Where immovable property is sold for more than Rs. 50 lakh by a resident then the buyer of the immovable property is required to deduct income-tax or TDS @ 1% on the consideration u/s 194-IA of the Income Tax Act, 1961. However, if the property is purchased by two or more buyers and the individuals share is less than Rs. 50 lakh then as per this judgment there is no need to deduct income-tax or TDS on purchase of immovable property u/s 194-IA. The Tribunal while deciding the case in favour of assessee held that sub-section(2) of sec. 194-IA of the Act provides an exception from deducting tax of 1% of the sale consideration, when the sale consideration for the transfer of an immovable property is less than Rs. 50 lacs. It further held that where an immovable property is jointly owned by two persons the sale consideration has to be divided equally into two by virtue of sec. 46 of the Transfer of Property Act which prescribed that where immovable property is transferred for consideration by persons having distinct interest therein, the transferors are, in the absence of a contract to the contrary, entitled to share in the consideration equally.


Read the case details.

Case Title

M/s. Oxcia Enterprises Private Limited Vs. DCIT, Circle-TDS, Udaipur

Court

ITAT, Jodhpur Bench, Jodhpur

Appeal No.

ITA No.291/Jodh/2018

Section covered

194-IA

Order Result

Appeal allowed. Decided in favour of assessee.

Date of judgment

06.05.2019



Facts of the case:

The assessee company has purchased a residential property which was jointly owned by Shri Anant Ram Kunawat and Smt. Seema Kunawat for a consideration of Rs. 60,12,000. 

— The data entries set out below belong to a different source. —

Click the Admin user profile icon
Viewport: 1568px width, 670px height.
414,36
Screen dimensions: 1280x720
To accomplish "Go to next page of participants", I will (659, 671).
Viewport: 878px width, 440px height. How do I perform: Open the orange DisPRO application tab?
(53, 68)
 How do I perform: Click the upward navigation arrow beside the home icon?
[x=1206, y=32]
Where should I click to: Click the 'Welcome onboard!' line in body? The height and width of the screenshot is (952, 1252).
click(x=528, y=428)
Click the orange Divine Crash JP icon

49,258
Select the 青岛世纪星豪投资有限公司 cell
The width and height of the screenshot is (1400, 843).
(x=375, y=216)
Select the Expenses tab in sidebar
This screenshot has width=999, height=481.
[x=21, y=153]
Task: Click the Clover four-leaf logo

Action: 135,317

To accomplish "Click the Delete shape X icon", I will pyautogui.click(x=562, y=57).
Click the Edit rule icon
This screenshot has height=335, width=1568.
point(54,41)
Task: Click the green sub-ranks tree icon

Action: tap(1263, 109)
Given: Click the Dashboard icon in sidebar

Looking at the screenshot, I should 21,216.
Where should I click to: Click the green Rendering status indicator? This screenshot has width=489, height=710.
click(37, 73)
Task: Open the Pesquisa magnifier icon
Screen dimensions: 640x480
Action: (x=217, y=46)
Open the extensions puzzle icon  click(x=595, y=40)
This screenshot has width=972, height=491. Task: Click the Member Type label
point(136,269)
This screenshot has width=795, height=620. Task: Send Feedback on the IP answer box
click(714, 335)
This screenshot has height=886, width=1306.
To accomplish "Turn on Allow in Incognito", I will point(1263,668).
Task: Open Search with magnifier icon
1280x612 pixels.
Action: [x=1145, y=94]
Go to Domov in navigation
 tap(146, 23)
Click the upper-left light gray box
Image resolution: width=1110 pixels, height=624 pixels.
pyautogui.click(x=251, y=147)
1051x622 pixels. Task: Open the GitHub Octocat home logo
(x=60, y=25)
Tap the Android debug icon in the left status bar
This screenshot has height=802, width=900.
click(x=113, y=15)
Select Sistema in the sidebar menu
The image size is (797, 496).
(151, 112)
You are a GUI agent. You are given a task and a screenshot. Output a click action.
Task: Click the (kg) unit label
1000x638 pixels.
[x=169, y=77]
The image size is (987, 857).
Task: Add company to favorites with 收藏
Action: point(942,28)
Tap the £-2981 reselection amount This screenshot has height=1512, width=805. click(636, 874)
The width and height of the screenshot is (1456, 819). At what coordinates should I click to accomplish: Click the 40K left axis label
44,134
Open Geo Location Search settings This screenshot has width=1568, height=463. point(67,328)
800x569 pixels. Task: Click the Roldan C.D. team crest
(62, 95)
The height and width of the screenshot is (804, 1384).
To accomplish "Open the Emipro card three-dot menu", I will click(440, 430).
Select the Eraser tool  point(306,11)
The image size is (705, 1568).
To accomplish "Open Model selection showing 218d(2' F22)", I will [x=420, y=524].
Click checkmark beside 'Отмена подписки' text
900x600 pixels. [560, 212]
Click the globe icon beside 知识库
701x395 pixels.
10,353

The sale was executed by Shri Vijay Kunawat who held Power of Attorney of the joint owners as is the son of Shri Anant Ram Kunawat and brother of Smt. Seema Kunawat.

The assessee company deducted TDS @ 1% of the sale consideration by quoting the PAN of Shri Vijay Kumawat, who was not the actual owner of the property but was only a Power of Attorney holder to act on behalf of the actual owners in relation to the property which was sold to the assessee company.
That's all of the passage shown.